The GAN is based on the pix2pix by Isola et al, and using its tensorflow implementation pix2pix-tensorflow by Christopher Hesse.
The model has been trained on a set of 460 images like the ones shown below. Training took about 60 hours on an Intel CORE i5-6200U CPU processor (2 Cores, 4 logical processors). The model has been trained to identify four types of structural elements:
- Slabs (yellow)
- Walls (green)
- Columns (red)
- Openings (blue) Training the model to identify additional elements could be considered.
In order to easily distinguish elements in image post-processing, the model is trained to associate each elements with RGB colors having 0 or 255 on each channel (e.g. (255,0,0), (0,255,0) or (255,0,255)). This helps to differentiate colors and identify structural elements.
Due to size issues, storing the machine learning model within the app is not a solution. Therefore the trained machine learning model is uploaded in an Azure container with Tensorflow-Serving. The app sends requests to the container through gRPC framework.

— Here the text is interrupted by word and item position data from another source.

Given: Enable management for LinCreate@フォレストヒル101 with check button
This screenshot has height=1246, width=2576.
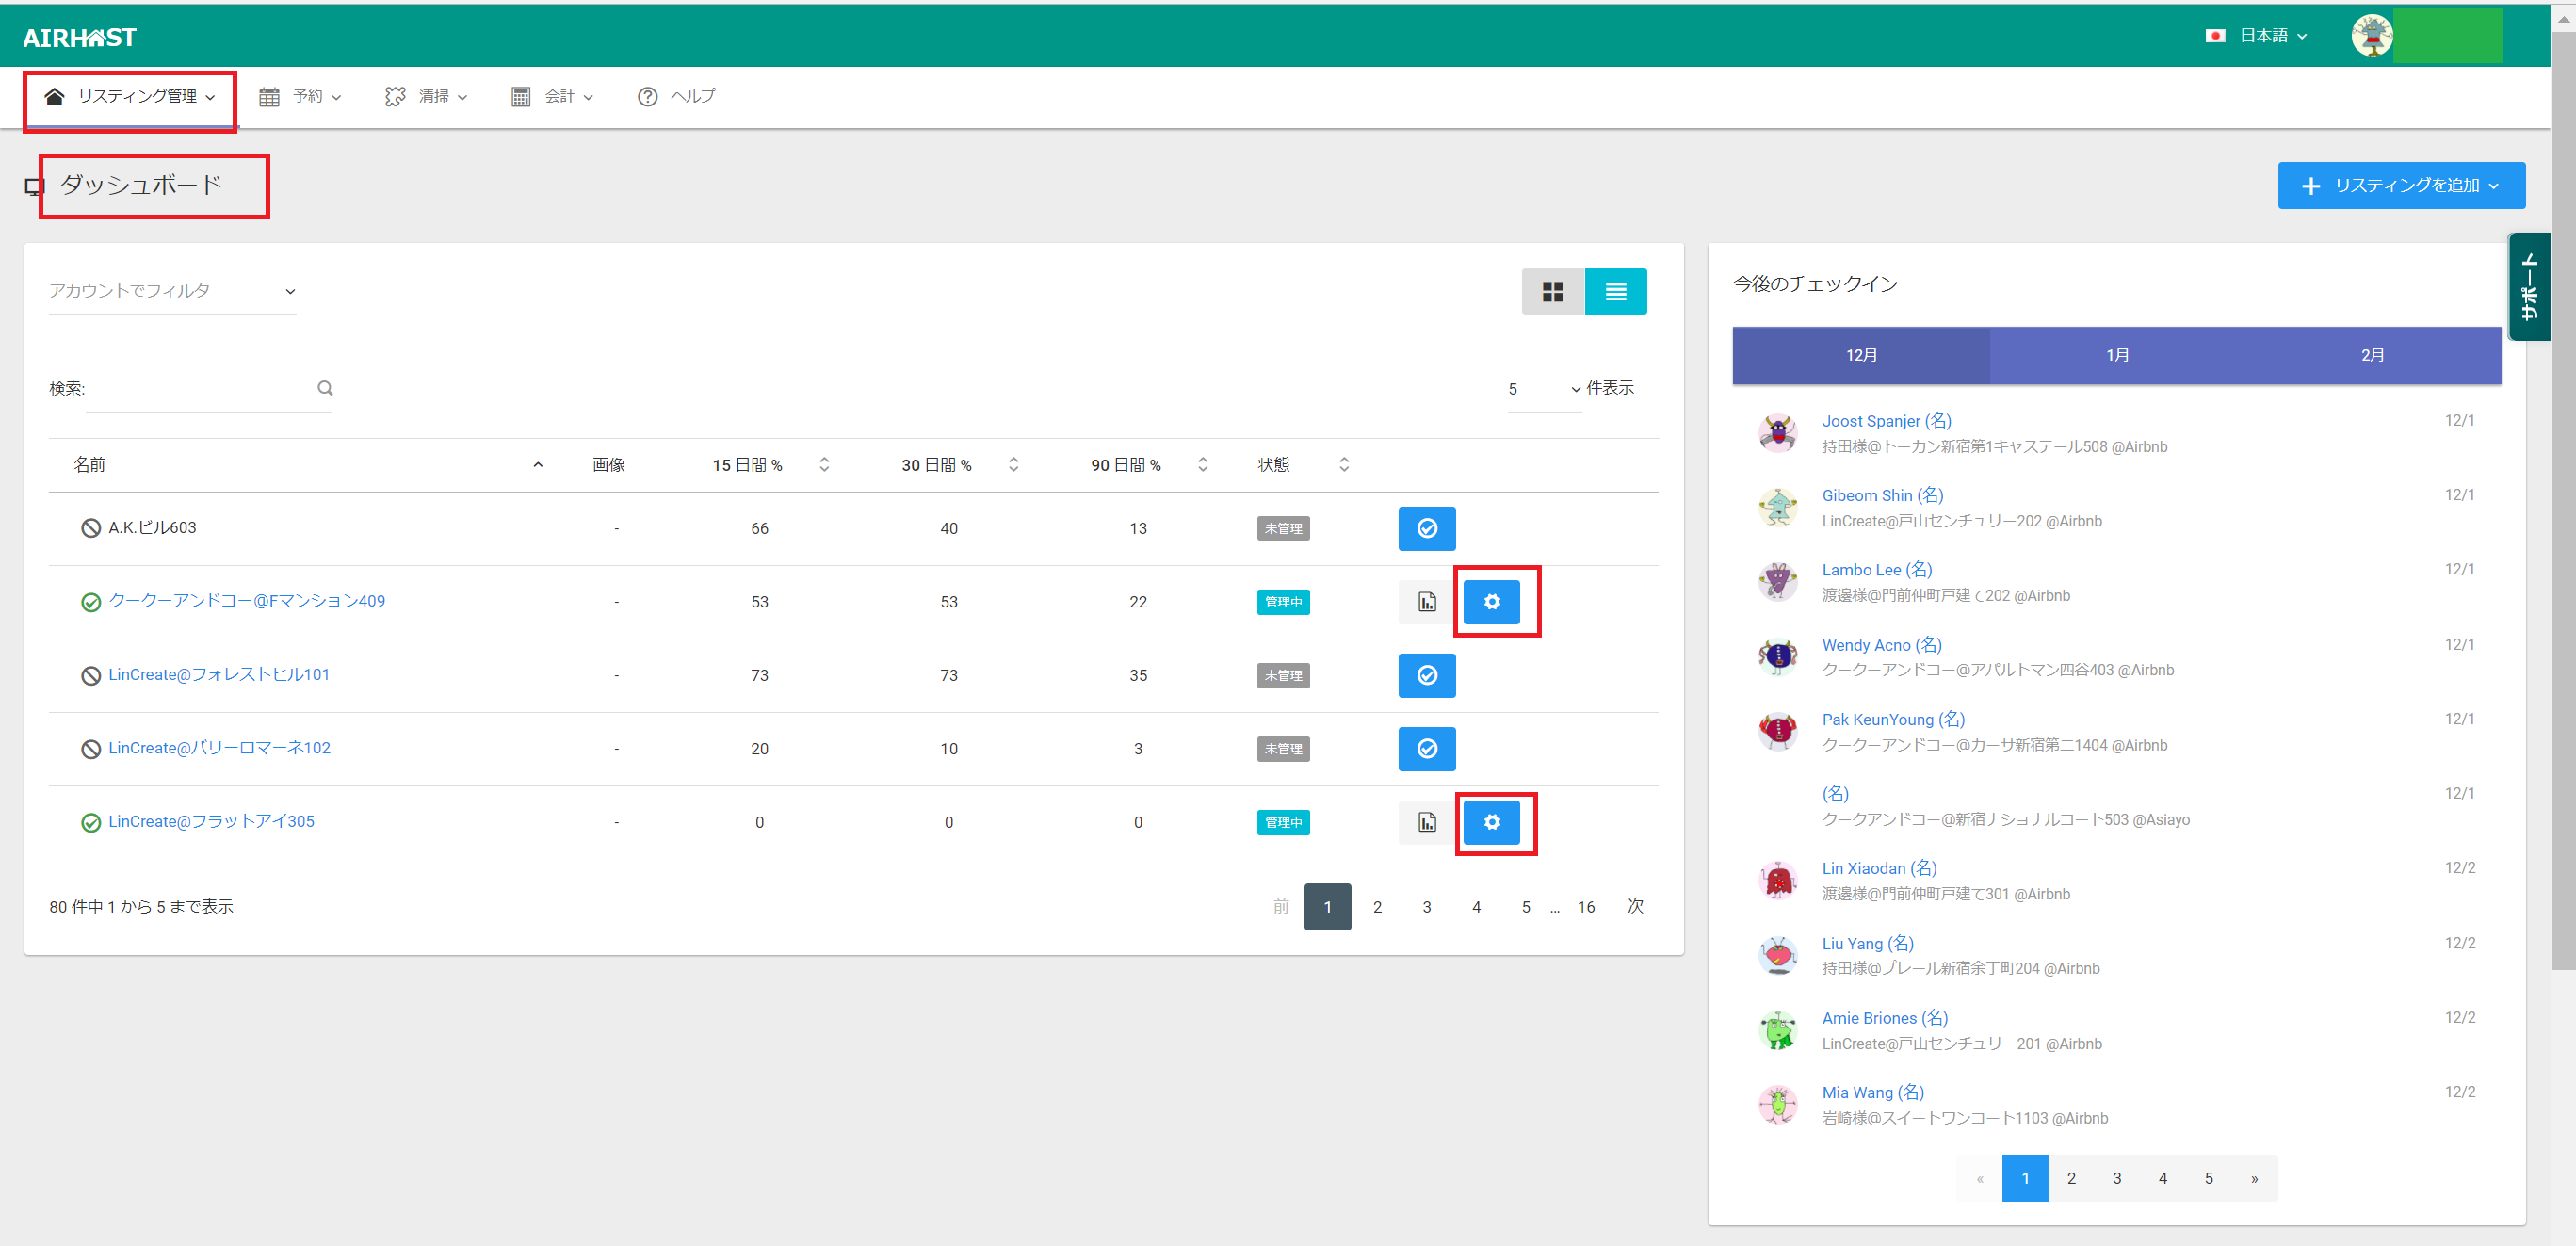Looking at the screenshot, I should click(1426, 675).
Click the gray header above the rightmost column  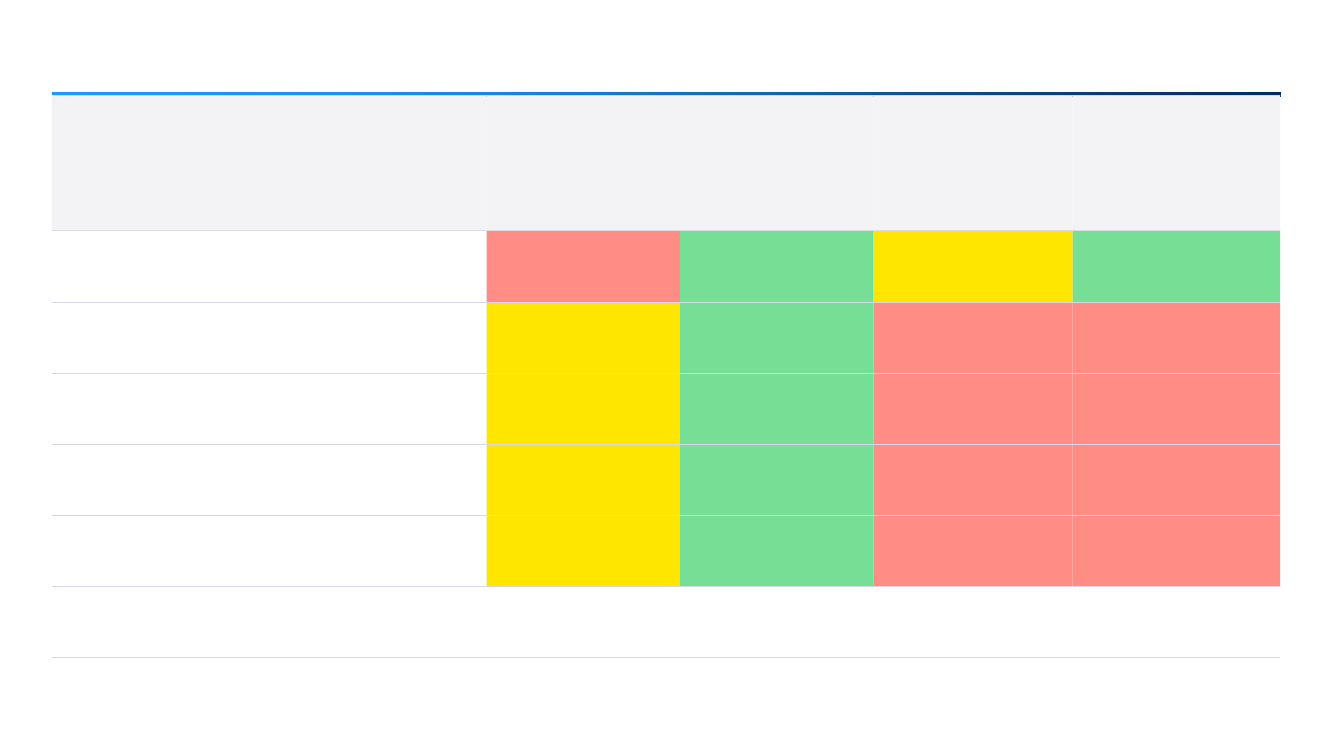1176,163
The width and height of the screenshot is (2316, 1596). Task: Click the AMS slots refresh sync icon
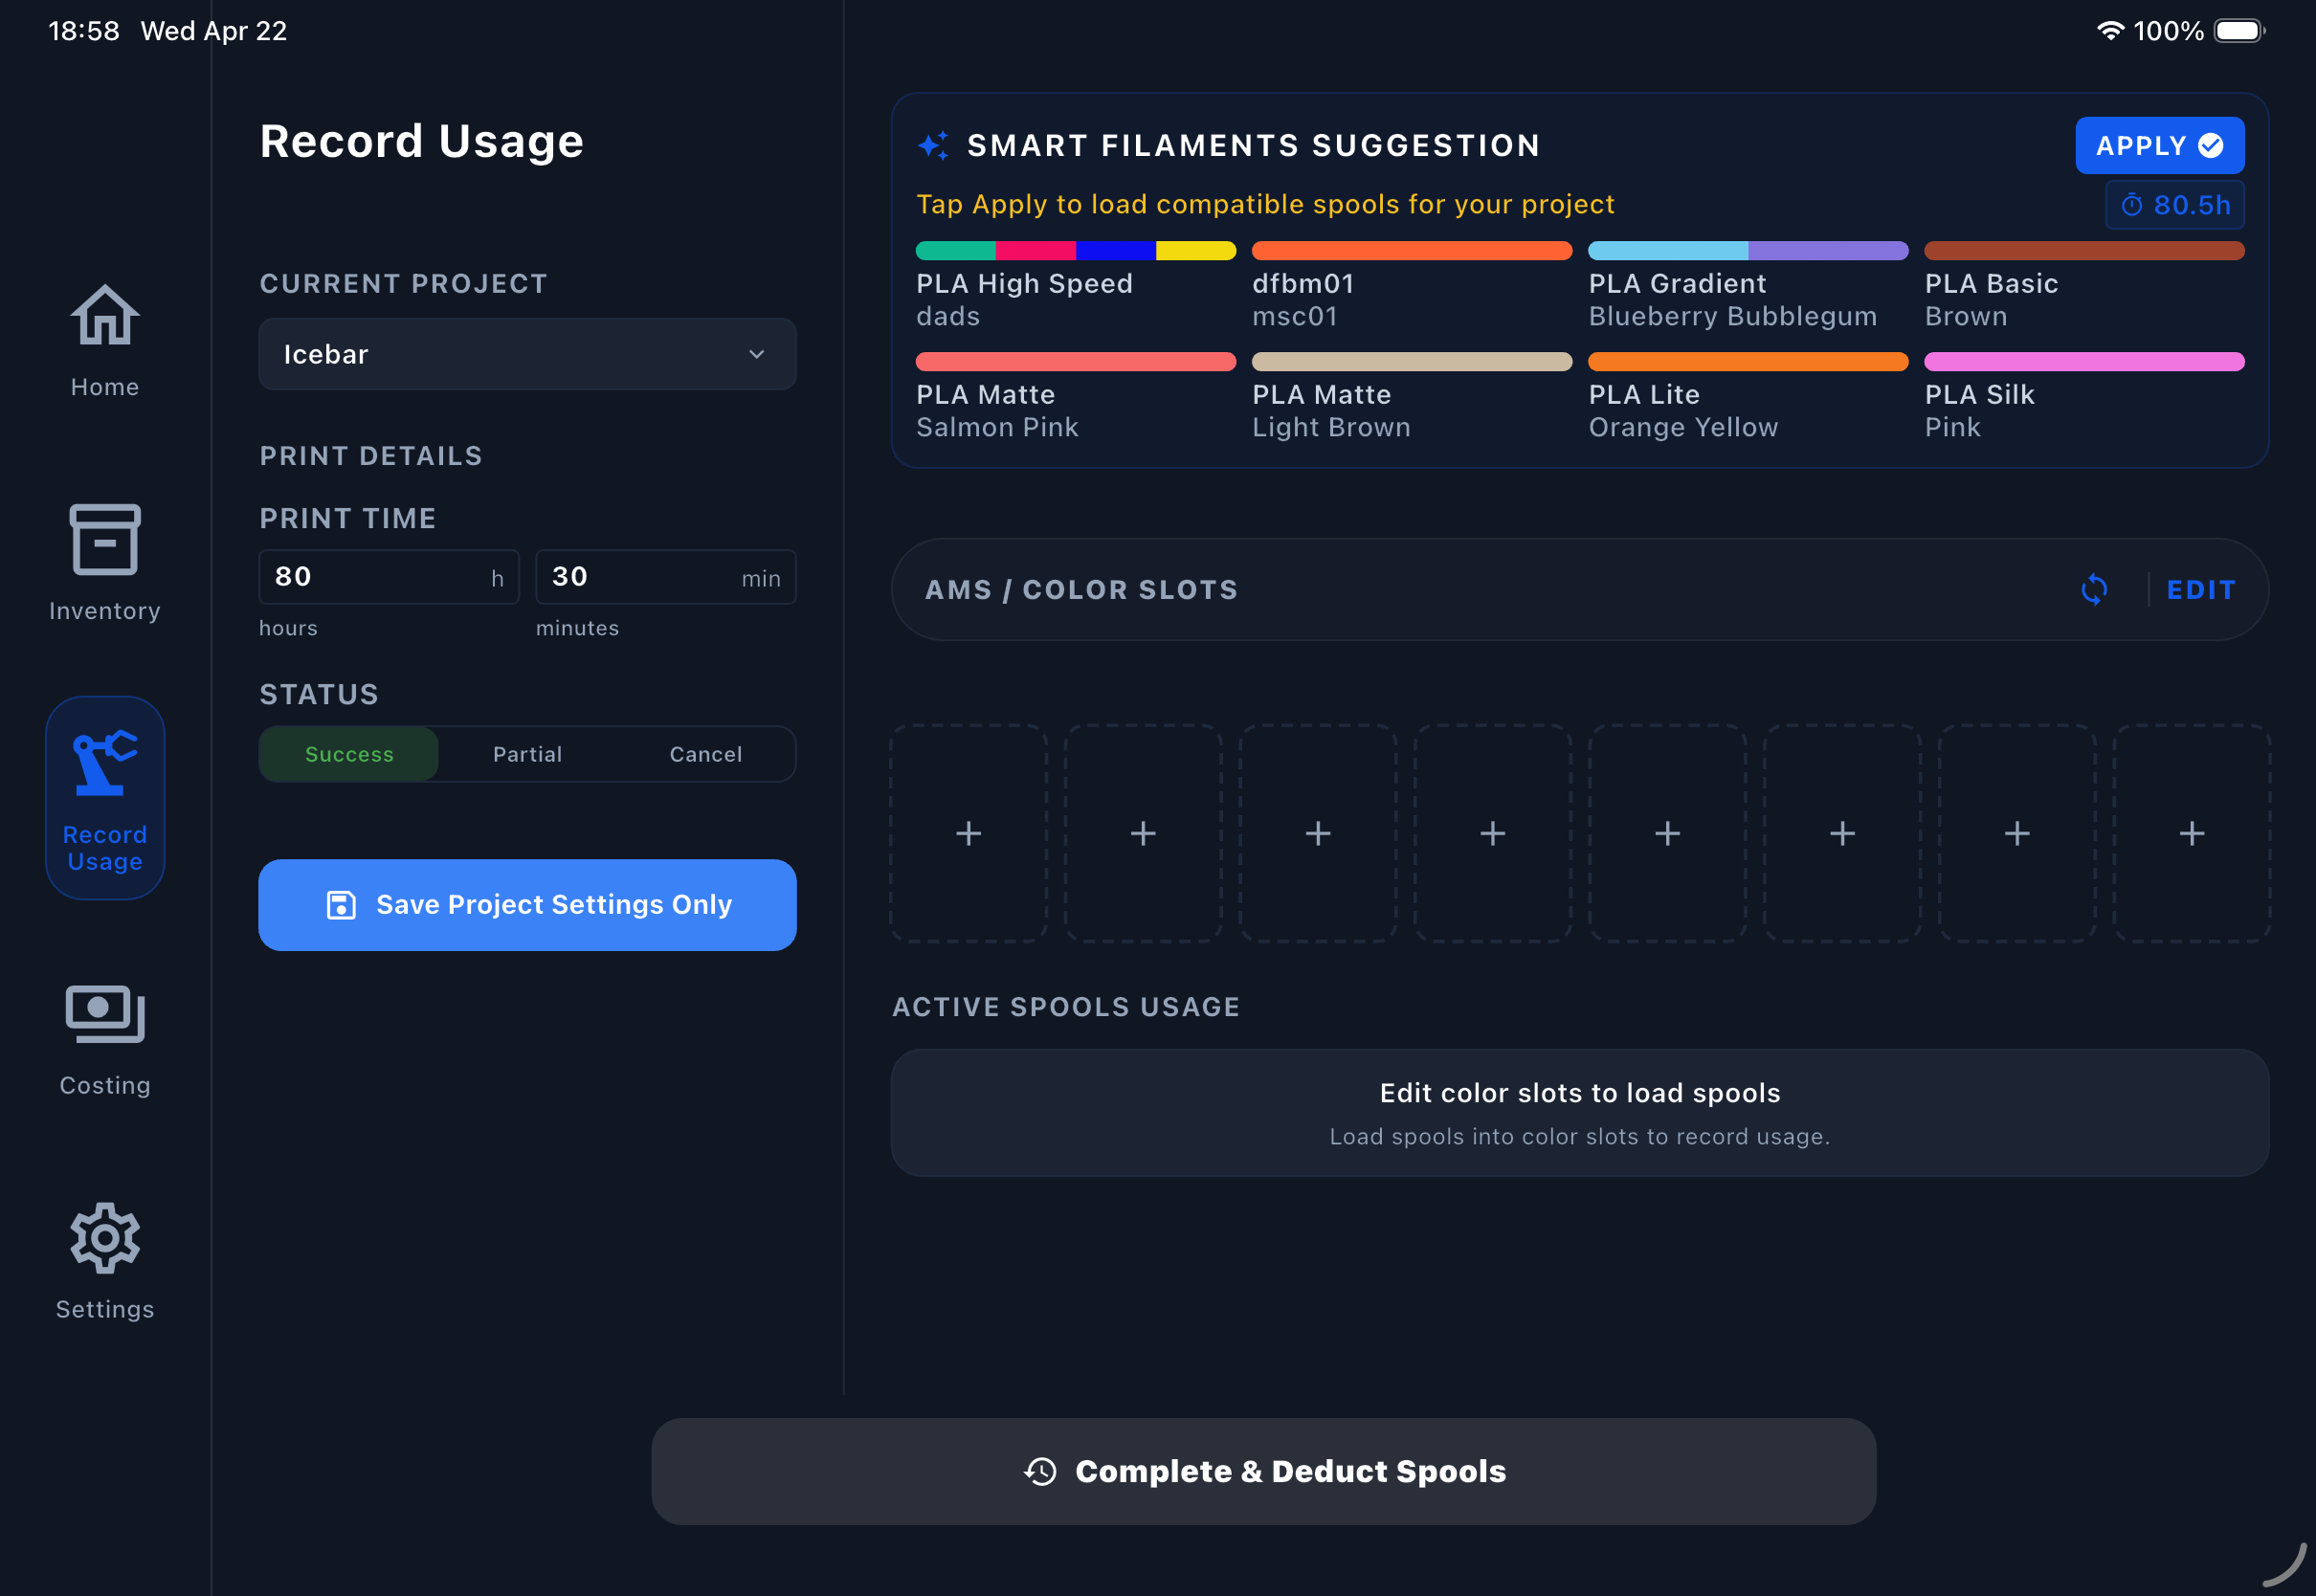click(x=2094, y=590)
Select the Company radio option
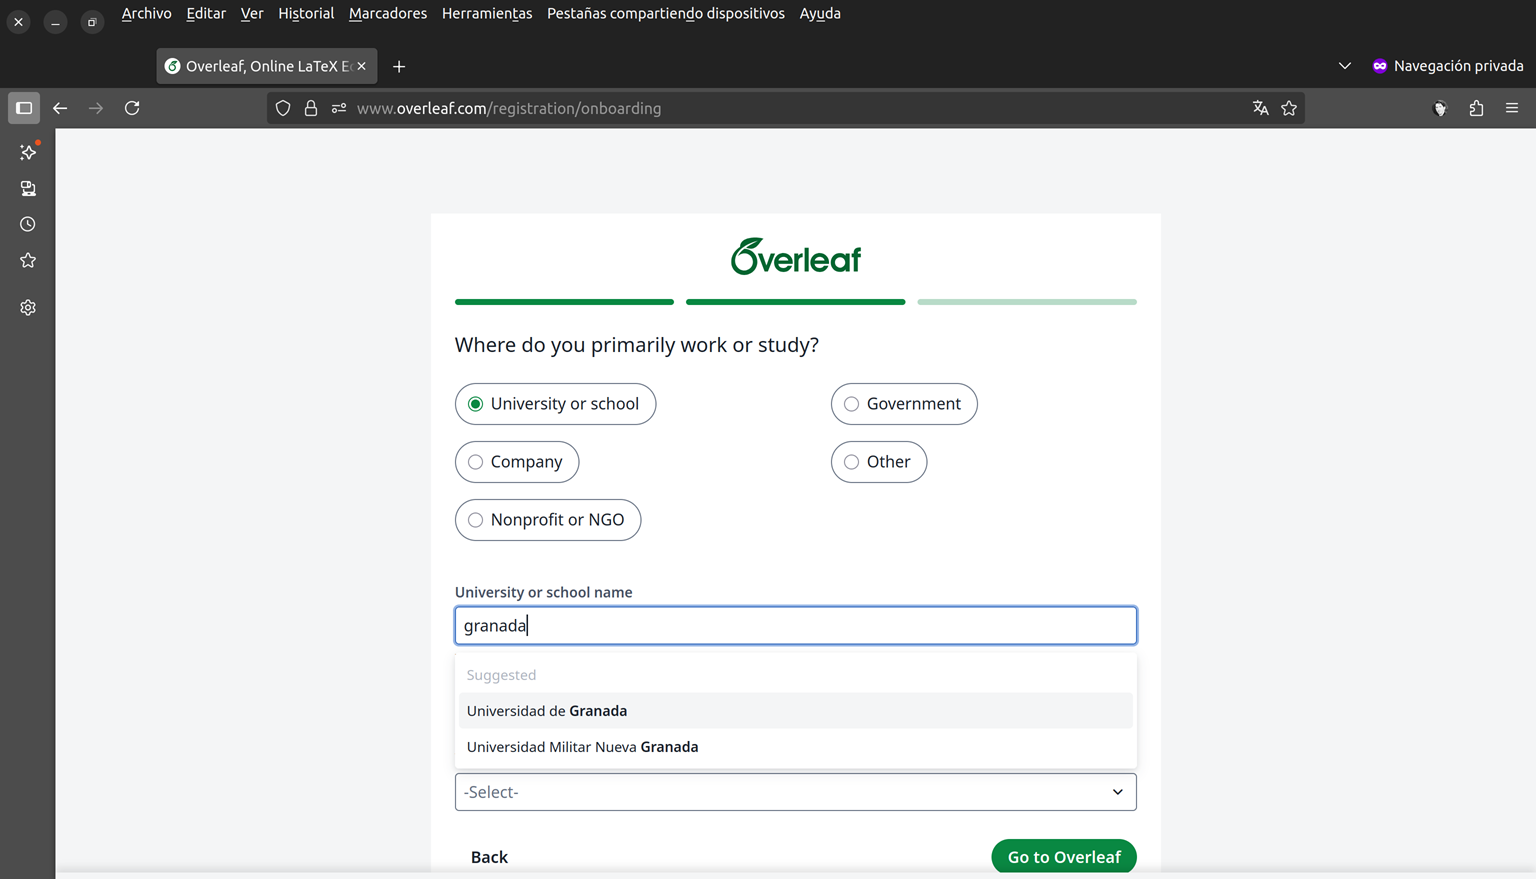This screenshot has height=879, width=1536. [475, 462]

To improve your experience you can connect your smartphone camera to your computer thanks to a third party app (like ivCam). You need to install the app both on your iPhone and your PC. Connection can be established through WiFi (both your PC and your iPhone must be connected to the same network, detection is then automatic). Your PC camera will always work as a default option.
Select your camera source in the drop-down list, then click the green PLAY button. Once you are happy with the picture shown on the capture window, click the CAMERA button to take a screenshot. That’s it! You can then play with the number of stories and the horizontal scaling of your model.